Let $X$ be a compact complex curve with a divisor $D = \sum x_i$ on it (all $x_i$ are different so there are no multiplicities). Consider the exact sequence $$0 \to K_X \to K_X(D) \stackrel{Res}{\to} \oplus_i \ \mathcal{O}_{x_i} \to 0,$$ where $$Res_i(w) = \int_{\partial D_i} \frac{1}{2\pi i} w$$is the residue of the meromorphic form around $x_i$.

We further have the associated long exact sequence $$0 \to H^0 (K_X) \to H^0 (K_X(D)) \to \oplus_i \ H^0 (\mathcal{O}_{x_i}) \stackrel{\delta}{\to} H^1(K_X) \to H^1 (K_X(D)) \to 0.$$

The exercise asks to show that $\delta(1_{x_i})$ is the class in $H^1(K_X)$ of the form $\bar \partial \mu_i$, where $\mu_i$ is a differential form of type $(1,0)$, which is $C^{\infty}$ away from $x_i$, and equal to $\frac{dz_i}{z_i}$ in a neighborhood of $x_i$.

I am assuming that we have to work with the Dolbeault representation of cohomology classes, so $$H^1(K_X) = A^{1,1}(X)/ \bar \partial \left( A^{1,0}(X) \right).$$

  1. Comment by @Blazej from this thread says that $\bar \partial$ removes the singularity from $\frac{dz_i}{z_i}$. In what sense should I interpret this statement?

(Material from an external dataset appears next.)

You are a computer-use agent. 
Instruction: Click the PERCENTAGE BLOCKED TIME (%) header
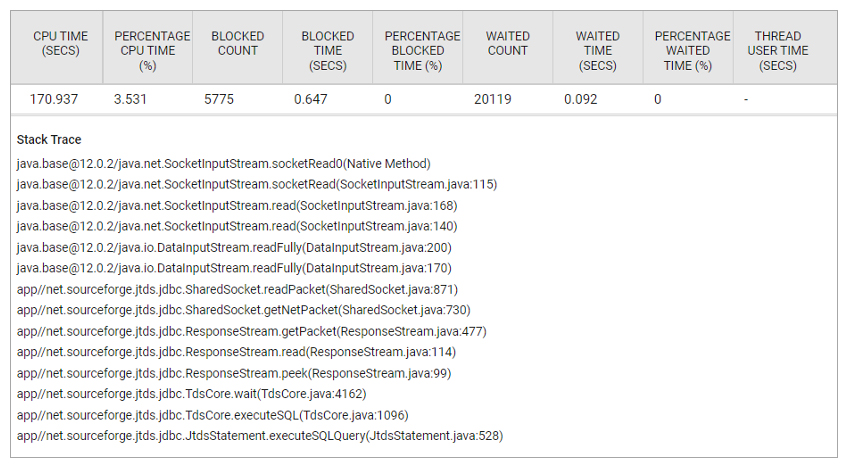pos(422,51)
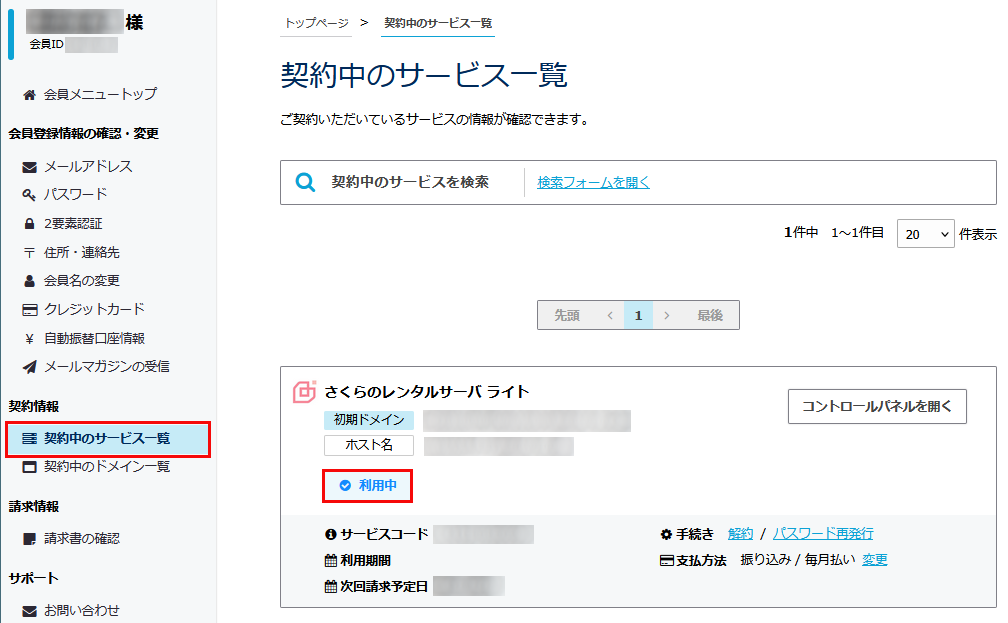
Task: Click the paper plane icon for メールマガジン
Action: (x=29, y=367)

Is it that since away from $0$ this form is holomorphic then we just postulate $\bar \partial \left( \frac{dz_i}{z_i} \right) = 0$ on that neighborhood?

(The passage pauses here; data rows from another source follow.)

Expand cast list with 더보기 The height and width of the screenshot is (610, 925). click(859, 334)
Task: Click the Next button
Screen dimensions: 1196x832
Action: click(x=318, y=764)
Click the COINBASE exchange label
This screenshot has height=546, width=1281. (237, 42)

  2. If the previous interpretation is correct then how do I go about the exercise? The only way to compute the connecting homomorphism that I know of is to functorially pick (injective/acyclic/Cech?) resolutions for all the sheaves and chase the resulting diagram. For $K_X$ and $K_X(D)$ I can choose the Dolbeault, but what do I choose for the skyscraper sheaves?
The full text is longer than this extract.